In past years, stronger profitability and internal capital generation, amidst a benign economic environment, have helped some banks to raise their capital ratios recently. However, internally generated capital tends to be depleted by rapid credit growth, and many banks have resorted to issuing local tier-2 instruments to bridge the gap.

Surging overdue loans from the pandemic-induced economic fallout threaten Vietnamese banks’ earnings and capital accretion momentum, with many banks likely to face capital shortfalls should the weak economic conditions persist. Increased slack in the labour market is also putting mounting pressure on the quality of banks’ assets and profitability, especially given the rapid growth of the retail and consumer banking segment in recent years, Fitch Ratings said.

Looking on the bright side, many foreign lenders have expressed their eagerness to jump on the local bank bandwagon. The EU-Vietnam Free Trade Agreement (EVFTA) and the EU-Vietnam Investment Protection Agreement are set to amplify European giants’ presence in Vietnam. After the trade deal comes into force, Vietnam will lift foreign ownership limits at local banks to 49 per cent in the next five years, with the exception of the four joint-stock commercial banks in which the state still holds a controlling stake.

Experts stated that some private lenders could gain the upper hand thanks to the EVFTA, such as Techcombank, ACB, VIB, or VPBank. Fortunately, these lenders have satisfied Basel II requirements, while still possessing strong retail banking arms and reporting upbeat performance. Some high-profile names from the European continent include BNB Paribas, Standard Charted, HSBC or Societe generale SA, which also stand to see tailwinds from the deal.

Vuong Dinh Hue, Secretary of the Hanoi Party Committee, said that 100 per cent foreign-owned banks would not be allowed to be established in Vietnam from 2020. Thus, mergers and acquisitions (M&A) seems to be the most feasible way for foreigners to enter the Vietnamese financial sector. Hue also encouraged strategic tie-ups between overseas investors and distressed local lenders, such as GPBank, Construction Bank (CBank), or OceanBank.

Japan-based J Trust Group has revealed intentions to partner with CBank in 2019, while Singaporean private investment group Clermont Group has expressed keen interest in the emerging Vietnamese financial segment. MARUHAN Group, a Japanese conglomerate which has broadened its banking subsidiaries in some Southeast Asian countries, has also been paying attention to Vietnam. Recently, commercial lender Ocean Bank was mulling the sale of 11 per cent of its charter capital to Japan-based Aozora Bank Ltd, which is listed on the Tokyo Stock Exchange with around $3.16 billion of market capitalisation.

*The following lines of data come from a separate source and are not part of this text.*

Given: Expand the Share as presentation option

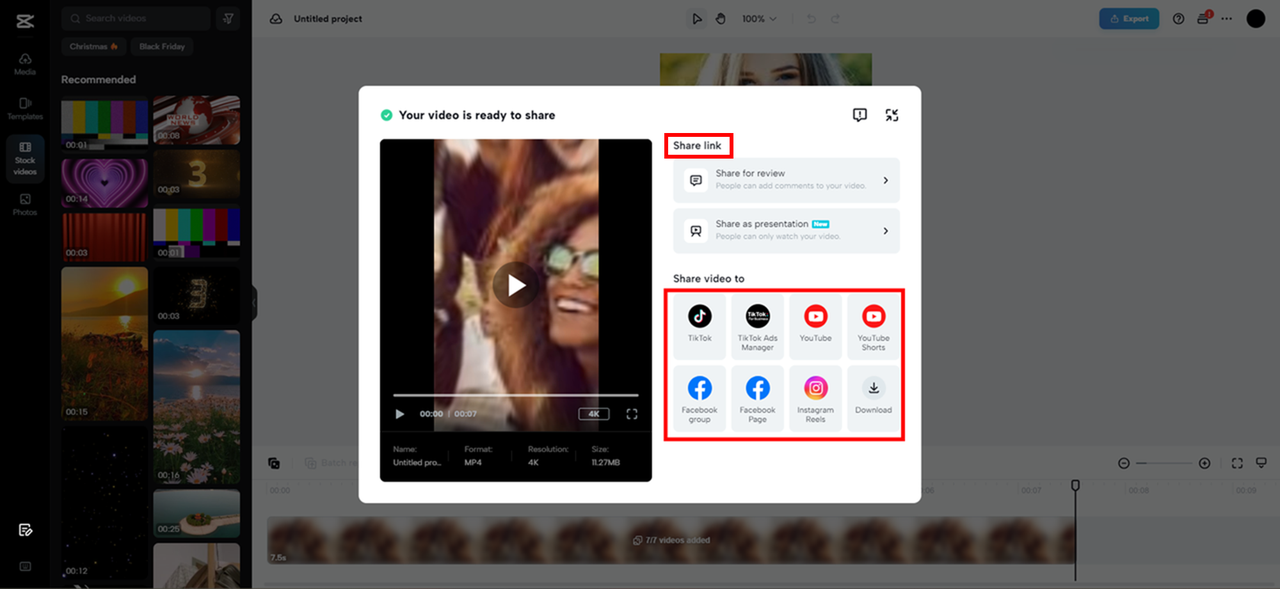Looking at the screenshot, I should 786,231.
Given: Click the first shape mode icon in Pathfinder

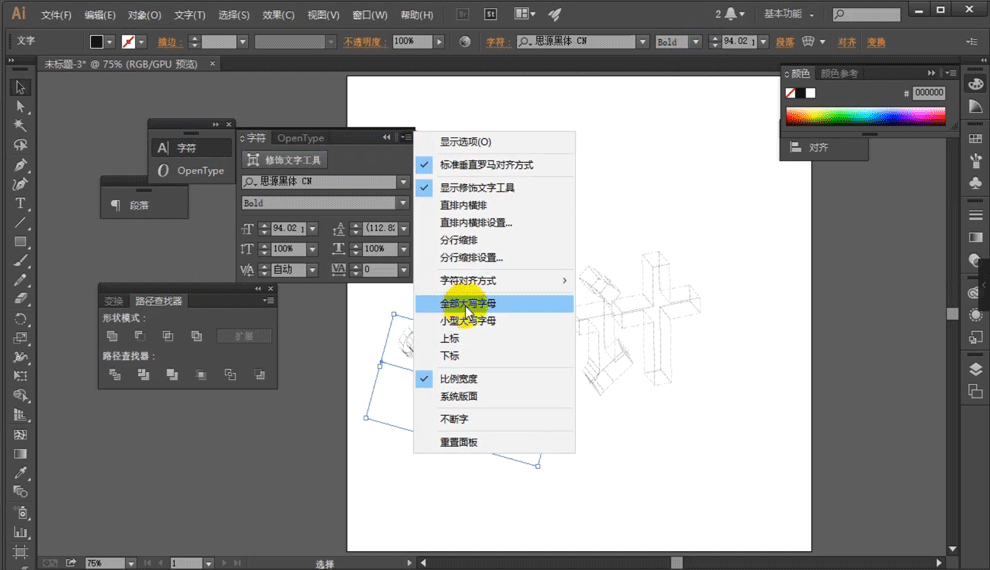Looking at the screenshot, I should click(x=112, y=336).
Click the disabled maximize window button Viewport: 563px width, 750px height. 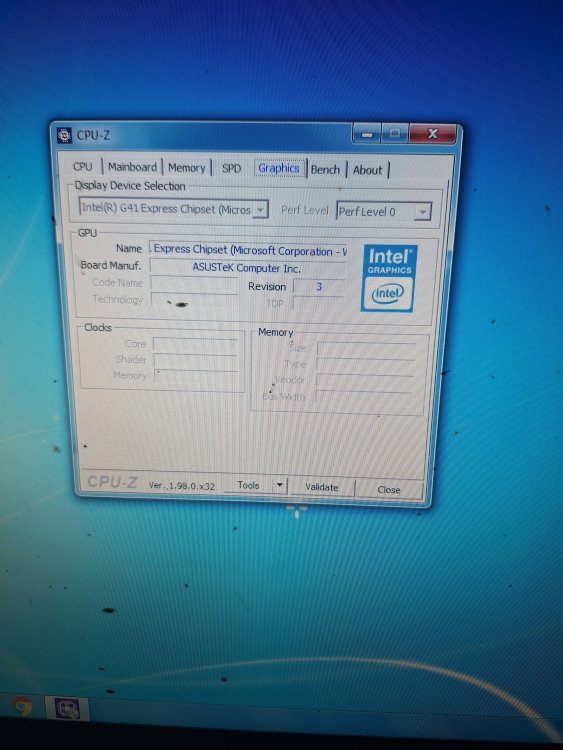click(x=395, y=133)

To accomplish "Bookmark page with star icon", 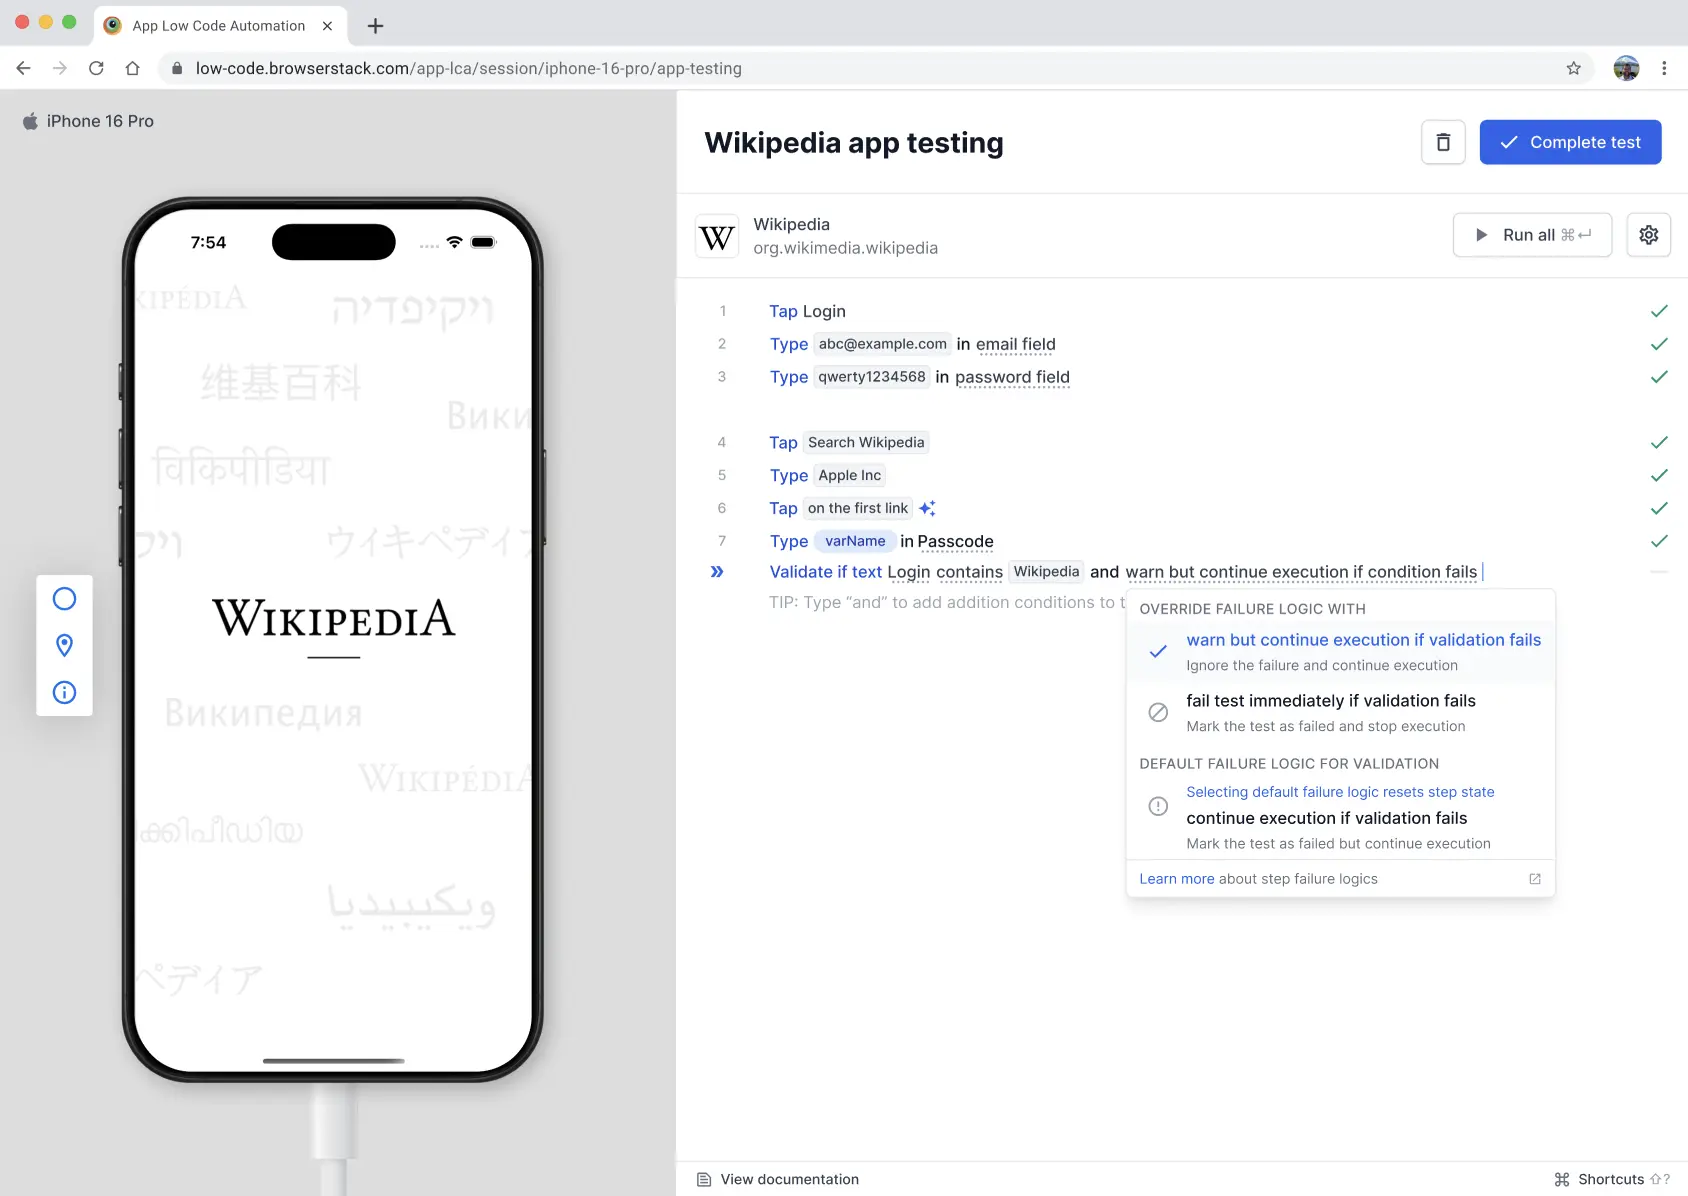I will point(1573,68).
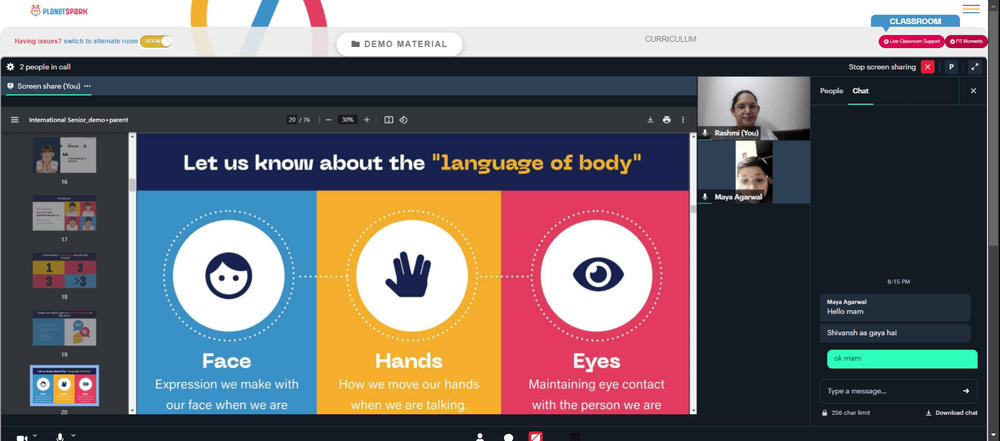Open the PDF sidebar hamburger menu
1000x441 pixels.
point(15,120)
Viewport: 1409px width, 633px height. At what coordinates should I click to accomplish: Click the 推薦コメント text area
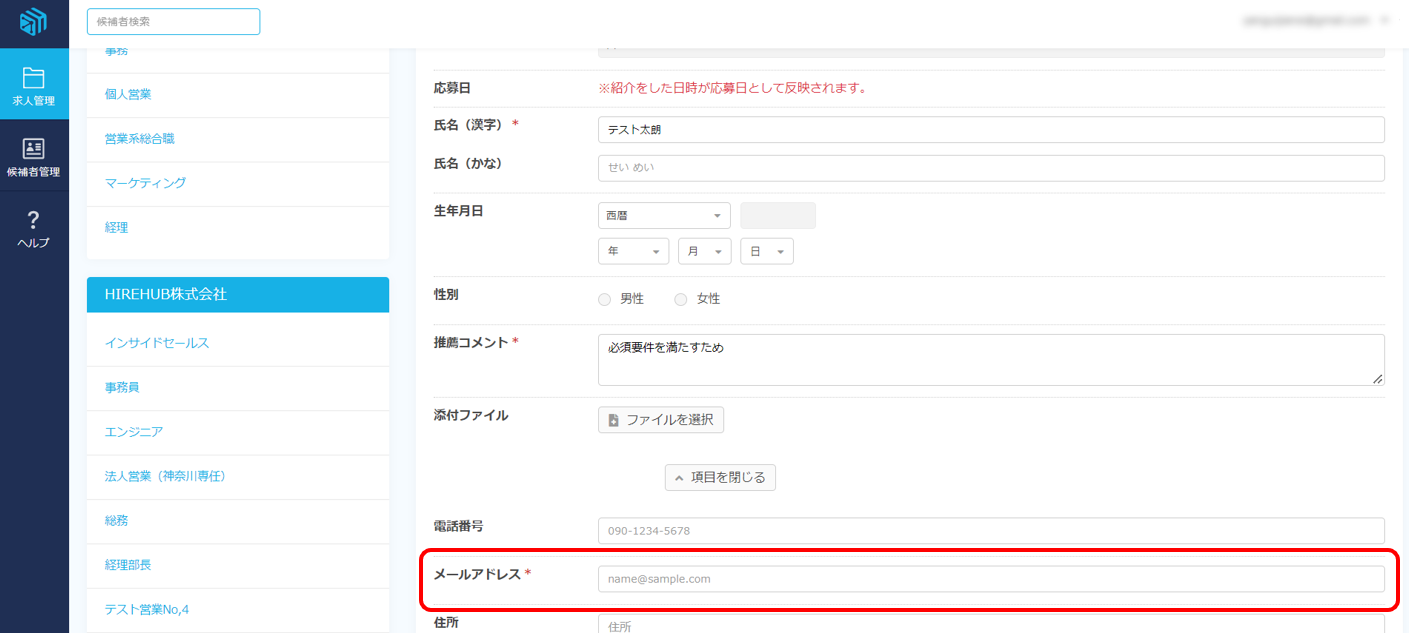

DGB Financial Group, a listed South Korean banking holding company, applied for a license in Vietnam last December, to prepare for extending its reach to the country, after hitting Cambodia and Laos.

“We are looking for opportunities in Vietnam the way Shinhan Bank did,” said DGB’s representative, adding that there are a lot of cultural similarities between South Korea and Vietnam which is one of the reasons why the group is seeking to launch services here.